Along with this, Amul started advertising its Amul cool and other packaged goods on TV; Given it was the most used medium of interaction by its customers. The company’s advertisements got 10 times more views than the Indian Premier League! At 1/10th of the cost! stated by their marketing head. So, a play of nostalgia with old ads, novel presence in the digital space through carefully curated social media ads and an efficient supply chain to ensure the reach of all its products. This was Amul’s lockdown strategy to not only stay afloat… but also to soar and exceed its turnover projections for the first quarter of 2020 by 2%. Essentially making it a huge management success story with a whopping 17% increase in sales turnover and raising its sales to more than pre-COVID levels.
But wait, there’s more
The company, however, did not stop here. During the first quarter of 2020, the company introduced 33 new products into the market. The highest number of new product launches for the company in a single quarter. These products were not just a typical product line extension. But, a carefully calculated move by Amul keeping in mind its existing dominant presence in the market and the changing consumer tastes and preferences. It has come out with ‘Haldi Doodh’ and ‘Panchamrit’ keeping in mind the need and psychology of Indian consumers to build immunity and feel protected from the COVID.
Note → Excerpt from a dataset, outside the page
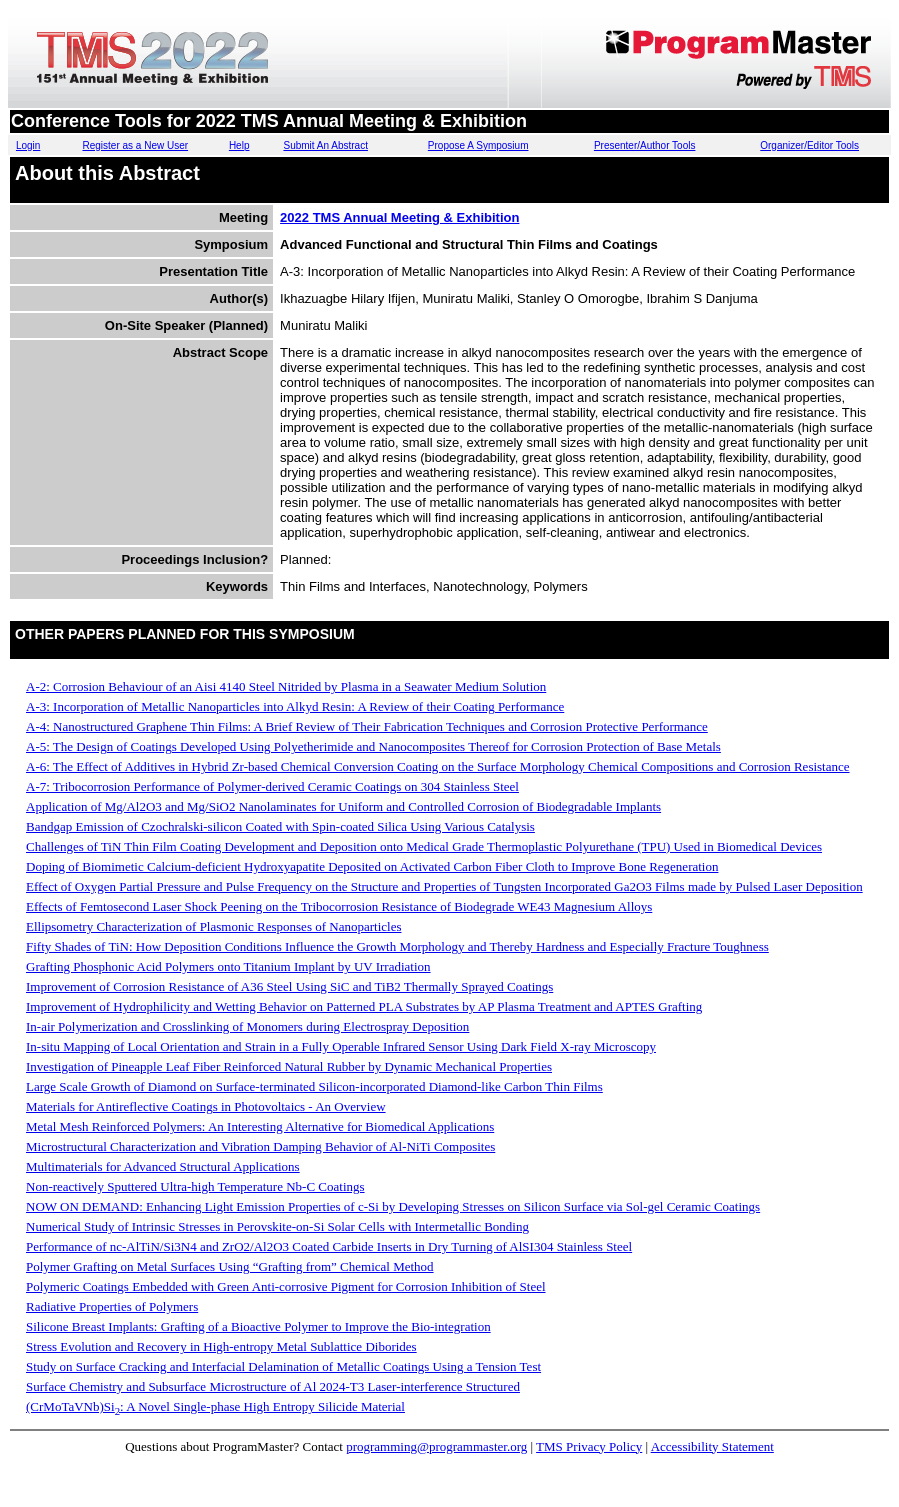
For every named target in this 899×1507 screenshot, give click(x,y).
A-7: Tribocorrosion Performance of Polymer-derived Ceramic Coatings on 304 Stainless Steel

Along with that, the company plans to set up a large potato processing plant in North Gujarat to roll out packaged products like French fries, Amul Parathas etc. and position these products as nutritious alternatives for the family and encourage consumers to indulge in street food delicacies at home itself.
The current story
Amul’s most recent foray is into the cooking oil segment with the product ‘Janmay’ (meaning newly born). It is a move catering to support the make in India movement launched by Shri Narendra Modi. India currently is the world’s largest importer of oil and caters to 65% of national demand for oil through imports. With 3.6 million farmers in Amul’s production network, many of whom produce various oil-producing seeds as well. It only makes sense for Amul India to leverage its existing network and fill the identified gaps in the current market at an optimum cost.
Amul India now has its eyes set to conquer the remainder of FY 2020 with its new product launch strategy. Without a question, powered by its consistent and quality marketing communication with its customers. It’s interesting when you look at the company’s moves carefully in retrospect. They didn’t do anything extraordinary, it was simply about the careful understanding of their target market; identifying the right time to interact with the country; And of course, at the core of it all, optimize and manage the business value chain smoothly.